**** Records

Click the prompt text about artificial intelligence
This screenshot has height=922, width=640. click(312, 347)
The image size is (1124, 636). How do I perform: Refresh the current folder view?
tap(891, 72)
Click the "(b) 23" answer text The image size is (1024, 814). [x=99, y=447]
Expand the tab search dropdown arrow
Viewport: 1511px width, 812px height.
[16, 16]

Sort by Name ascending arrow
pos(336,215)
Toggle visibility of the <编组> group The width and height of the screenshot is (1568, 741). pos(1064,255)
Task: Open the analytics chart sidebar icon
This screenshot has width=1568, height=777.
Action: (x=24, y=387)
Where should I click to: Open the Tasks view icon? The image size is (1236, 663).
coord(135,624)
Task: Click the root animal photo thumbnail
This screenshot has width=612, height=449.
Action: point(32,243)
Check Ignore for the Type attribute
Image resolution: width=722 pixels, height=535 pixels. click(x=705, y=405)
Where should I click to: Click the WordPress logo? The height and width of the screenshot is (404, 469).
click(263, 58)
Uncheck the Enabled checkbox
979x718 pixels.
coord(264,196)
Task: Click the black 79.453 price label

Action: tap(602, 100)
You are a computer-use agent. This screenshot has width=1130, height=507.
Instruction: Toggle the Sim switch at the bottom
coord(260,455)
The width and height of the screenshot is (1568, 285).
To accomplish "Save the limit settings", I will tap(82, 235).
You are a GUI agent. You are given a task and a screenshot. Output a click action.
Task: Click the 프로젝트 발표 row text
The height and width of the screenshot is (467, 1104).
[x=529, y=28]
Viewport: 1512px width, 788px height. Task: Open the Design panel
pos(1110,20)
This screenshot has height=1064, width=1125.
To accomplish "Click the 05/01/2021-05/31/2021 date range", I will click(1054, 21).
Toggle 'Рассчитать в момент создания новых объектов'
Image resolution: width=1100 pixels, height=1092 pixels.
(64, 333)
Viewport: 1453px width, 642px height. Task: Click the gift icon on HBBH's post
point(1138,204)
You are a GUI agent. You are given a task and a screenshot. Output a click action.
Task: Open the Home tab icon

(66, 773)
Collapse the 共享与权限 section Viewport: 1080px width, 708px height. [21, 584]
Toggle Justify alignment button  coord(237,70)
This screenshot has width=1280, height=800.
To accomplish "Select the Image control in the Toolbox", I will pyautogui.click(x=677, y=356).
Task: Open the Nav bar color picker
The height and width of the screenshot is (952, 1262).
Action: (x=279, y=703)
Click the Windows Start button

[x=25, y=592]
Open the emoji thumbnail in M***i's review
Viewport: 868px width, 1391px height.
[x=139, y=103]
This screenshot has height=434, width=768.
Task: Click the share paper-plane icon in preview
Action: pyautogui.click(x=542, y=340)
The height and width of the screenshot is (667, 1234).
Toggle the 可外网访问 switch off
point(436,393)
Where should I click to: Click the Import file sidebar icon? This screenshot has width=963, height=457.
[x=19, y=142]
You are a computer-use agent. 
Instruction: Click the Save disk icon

********

Exercise: In this exercise, the data above is to be printed exactly.

Answer to this exercise:
Click the prompt text about artificial intelligence
This screenshot has height=922, width=640. click(312, 347)
The image size is (1124, 636). How do I perform: Refresh the current folder view?
tap(891, 72)
Click the "(b) 23" answer text The image size is (1024, 814). [x=99, y=447]
Expand the tab search dropdown arrow
Viewport: 1511px width, 812px height.
[16, 16]

Sort by Name ascending arrow
pos(336,215)
Toggle visibility of the <编组> group The width and height of the screenshot is (1568, 741). pos(1064,255)
Task: Open the analytics chart sidebar icon
This screenshot has width=1568, height=777.
Action: (x=24, y=387)
Where should I click to: Open the Tasks view icon? The image size is (1236, 663).
coord(135,624)
Task: Click the root animal photo thumbnail
This screenshot has width=612, height=449.
Action: point(32,243)
Check Ignore for the Type attribute
Image resolution: width=722 pixels, height=535 pixels. click(x=705, y=405)
Where should I click to: Click the WordPress logo? The height and width of the screenshot is (404, 469).
click(263, 58)
Uncheck the Enabled checkbox
979x718 pixels.
coord(264,196)
Task: Click the black 79.453 price label

Action: tap(602, 100)
You are a computer-use agent. This screenshot has width=1130, height=507.
Instruction: Toggle the Sim switch at the bottom
coord(260,455)
The width and height of the screenshot is (1568, 285).
To accomplish "Save the limit settings", I will tap(82, 235).
You are a GUI agent. You are given a task and a screenshot. Output a click action.
Task: Click the 프로젝트 발표 row text
The height and width of the screenshot is (467, 1104).
[x=529, y=28]
Viewport: 1512px width, 788px height. Task: Open the Design panel
pos(1110,20)
This screenshot has height=1064, width=1125.
To accomplish "Click the 05/01/2021-05/31/2021 date range", I will click(1054, 21).
Toggle 'Рассчитать в момент создания новых объектов'
Image resolution: width=1100 pixels, height=1092 pixels.
(64, 333)
Viewport: 1453px width, 642px height. Task: Click the gift icon on HBBH's post
point(1138,204)
You are a GUI agent. You are given a task and a screenshot. Output a click action.
Task: Open the Home tab icon

(66, 773)
Collapse the 共享与权限 section Viewport: 1080px width, 708px height. [21, 584]
Toggle Justify alignment button  coord(237,70)
This screenshot has width=1280, height=800.
To accomplish "Select the Image control in the Toolbox", I will pyautogui.click(x=677, y=356).
Task: Open the Nav bar color picker
The height and width of the screenshot is (952, 1262).
Action: (x=279, y=703)
Click the Windows Start button

[x=25, y=592]
Open the emoji thumbnail in M***i's review
Viewport: 868px width, 1391px height.
[x=139, y=103]
This screenshot has height=434, width=768.
Task: Click the share paper-plane icon in preview
Action: pyautogui.click(x=542, y=340)
The height and width of the screenshot is (667, 1234).
Toggle the 可外网访问 switch off
point(436,393)
Where should I click to: Click the Import file sidebar icon? This screenshot has width=963, height=457.
[x=19, y=142]
You are a computer-use agent. 
Instruction: Click the Save disk icon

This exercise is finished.